Privatization of Healthcare in Ontario – Part 1
Medicare is a publicly funded single-payer system that is a source of national pride in Canada. Proponents of privatization of healthcare believe that private healthcare should be allowed to operate alongside Canada’s publicly funded Medicare. Among the Organization for Economic Co-operation and Development (OECD) countries with publicly funded healthcare Canada is considered middle of the road with a 70% :30% public-private split of healthcare expenditures. It was not that long ago that virtually all Canadian medical care existed in the public sphere. Further privatization of Canada’s healthcare system will siphon talent and resources away from Canada’s already overstretched public health system. Many advocates of further privatization of healthcare argue that private healthcare should be allowed to operate alongside Canada’s public funded Medicare system.
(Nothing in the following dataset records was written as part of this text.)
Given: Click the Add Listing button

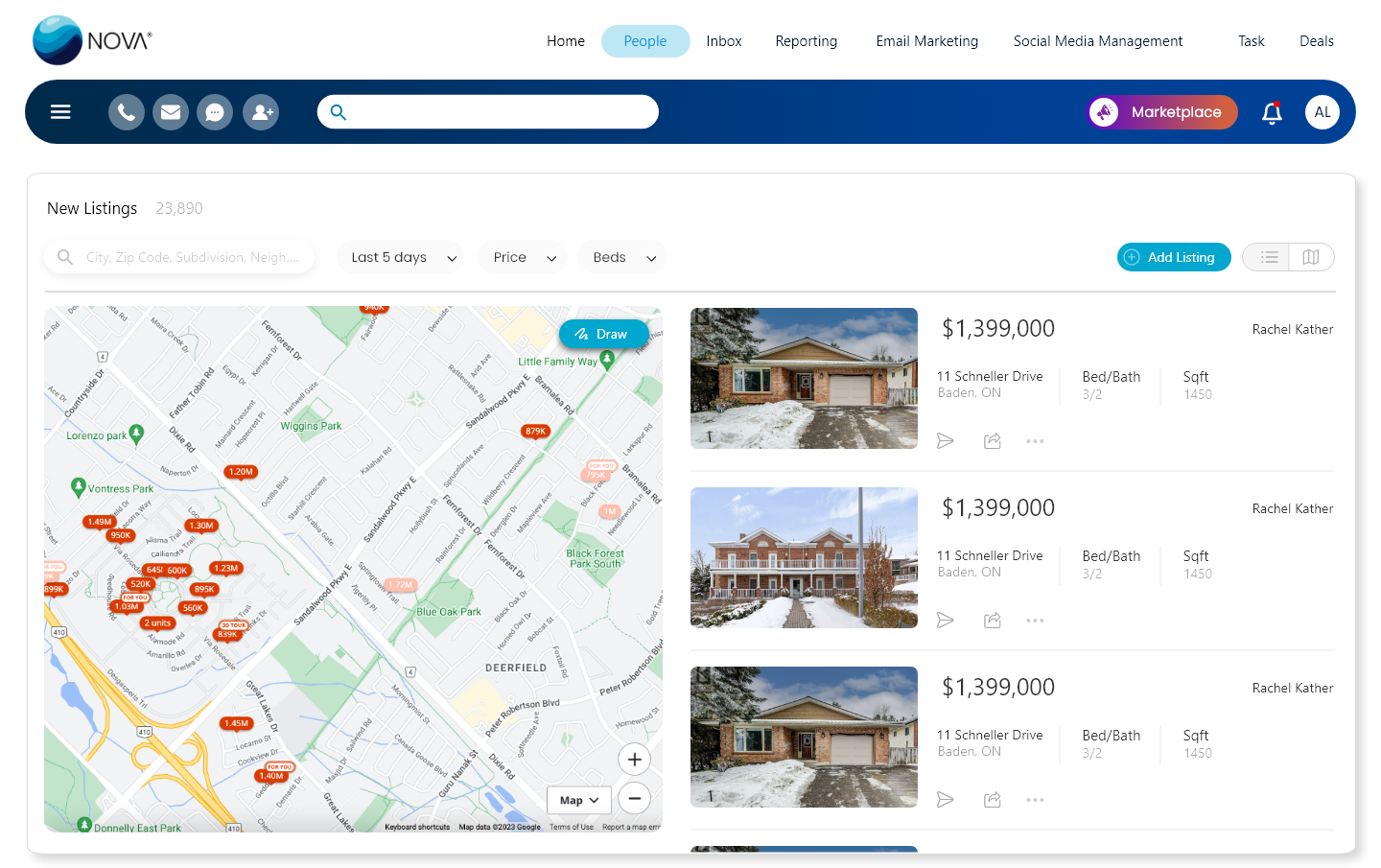Looking at the screenshot, I should coord(1173,257).
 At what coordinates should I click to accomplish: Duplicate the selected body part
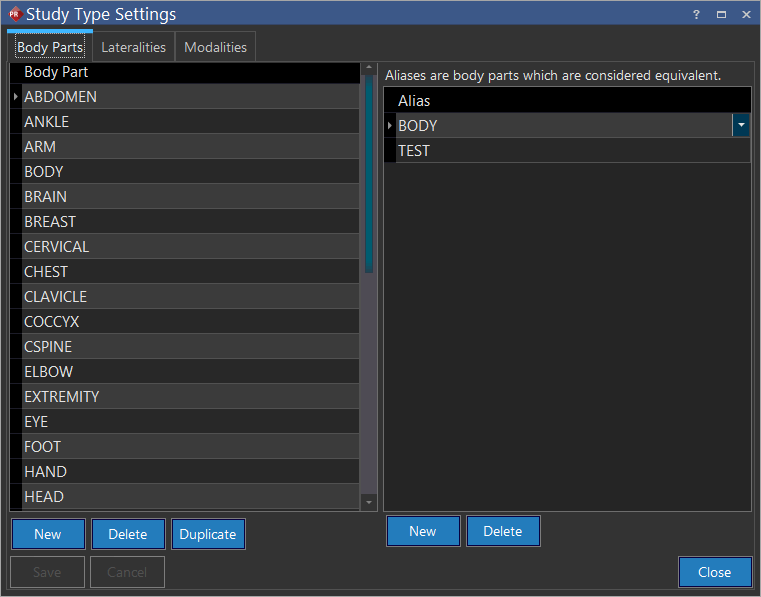[208, 534]
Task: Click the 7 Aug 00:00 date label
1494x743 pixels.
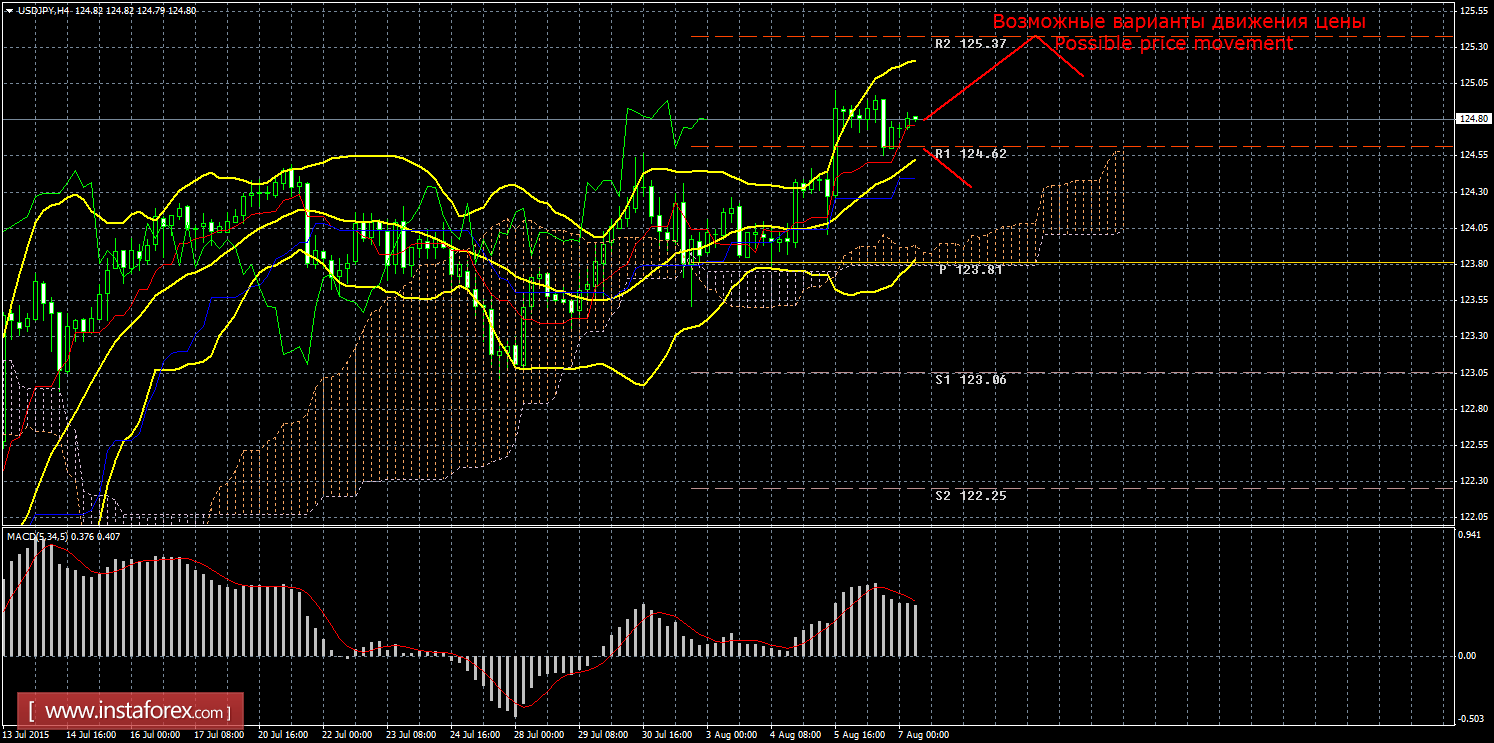Action: tap(921, 734)
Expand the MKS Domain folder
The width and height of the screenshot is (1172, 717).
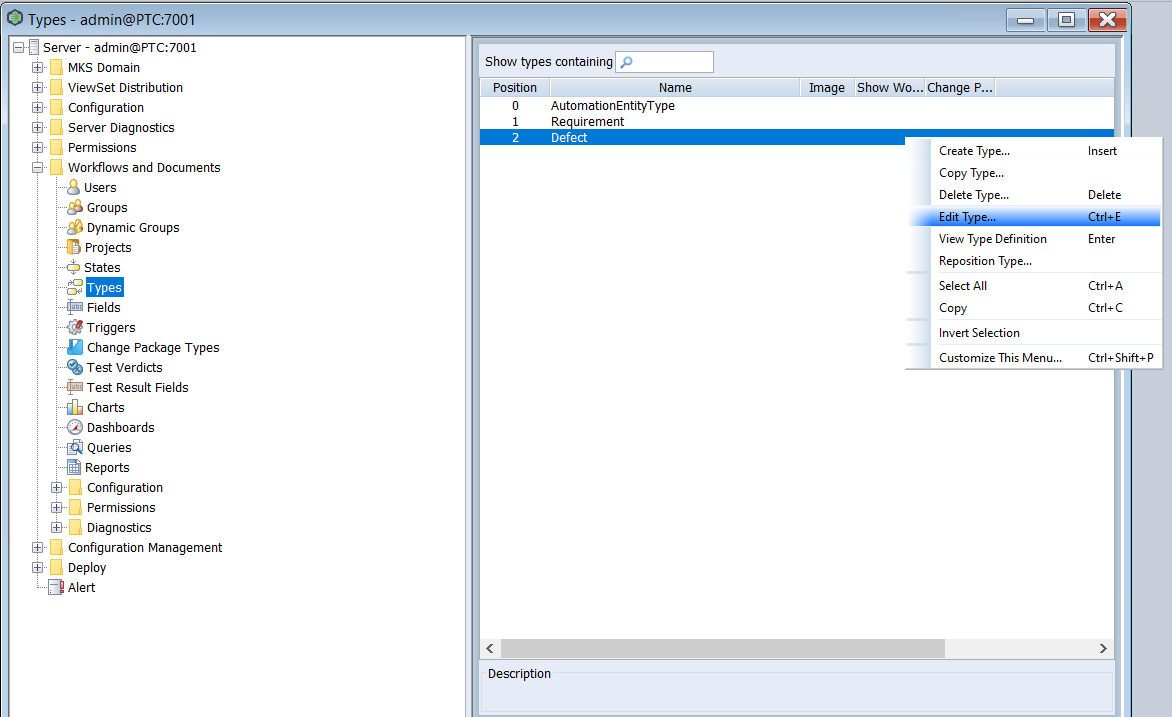pos(38,67)
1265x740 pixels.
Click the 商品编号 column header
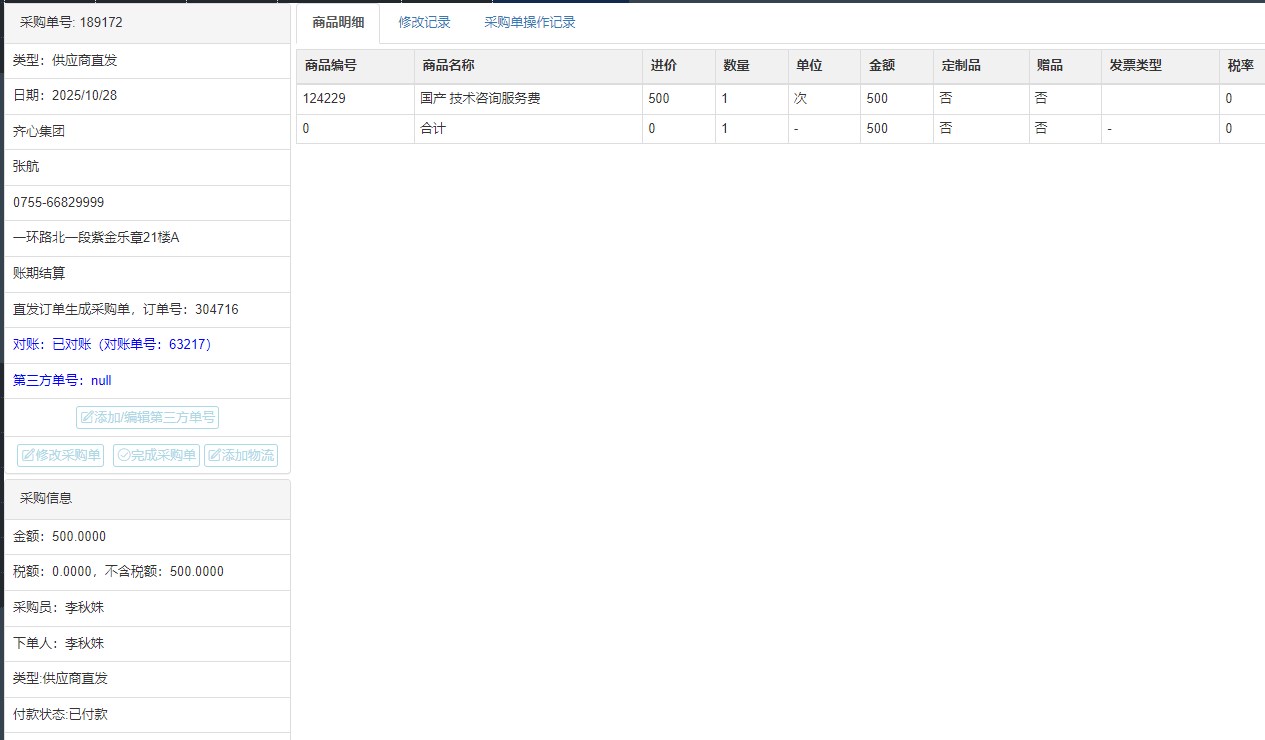click(x=330, y=66)
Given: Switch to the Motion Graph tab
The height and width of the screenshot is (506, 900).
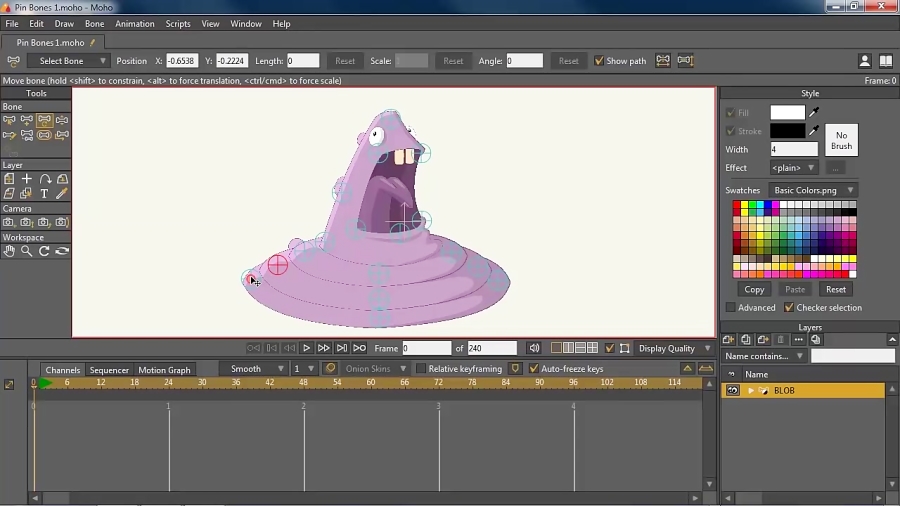Looking at the screenshot, I should pyautogui.click(x=164, y=370).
Ontarians should be aware and concerned about the continuation of privatization of social and public services that the Ford government continues to impose on the public. The government continues to claim that privatization will save taxpayers money, although there is abundant evidence that privatization does not save money, and that it almost always results in a lower quality of service. Some examples of privatization by the current provincial government include the contracting out of the care co-ordination role for home care and the continuation of privatization of long-term care homes. The Ford government is currently in the process of privatizing 18,000 long-term care beds over the next thirty (30) years. They have also passed legislation to privatize the remaining parts of homecare. The Ford government has also expanded the private sector’s role in COVID-19 testing and vaccination.
On February 1, 2022, Christine Elliot the Minister of Health for the Province of Ontario while announcing the resumption of procedures and surgeries after the Omicron wave stated “we are opening up pediatric surgeries, cancer screenings, making sure that we can let Independent Health Facilities (IHF) operate private hospitals, all of those things are possible because we do have the capacity.” This means that the government is going to permit private clinics to operate private hospitals. Under current legislation for profit hospitals (private hospitals) have been prohibited since 1973. According to the Ontario Health Coalition this signals that the Ford government plans unprecedented for-profit privatization of health care which would be a mortal blow to the public health system.
In Ontario there are currently about eight hundred (800) Independent Health Facilities that primarily provide diagnostic services such as x-rays, ultrasounds and sleeping studies. About 25 IHF’s provide other services including surgeries such as cataract and plastic surgery, and dialysis. IHF’s provide these services at no charge to patients who are insured under the Ontario Health Insurance Plan) OHIP).
IHF’s are independently owned and operated, and 98% of them are for profit corporations. It is estimated that about half of them are owned by or controlled by physicians.
Expanding the privatization of health care leads to increases in staffing shortages driving skilled health care workers from public hospitals to private clinics.
Private hospitals\clinics take easier and less complex cases, leaving patients with more complex and serious conditions to wait longer for treatment in understaffed and underfunded public hospitals. Private hospitals\clinics also charge user fees and extra bill patients for medically necessary services.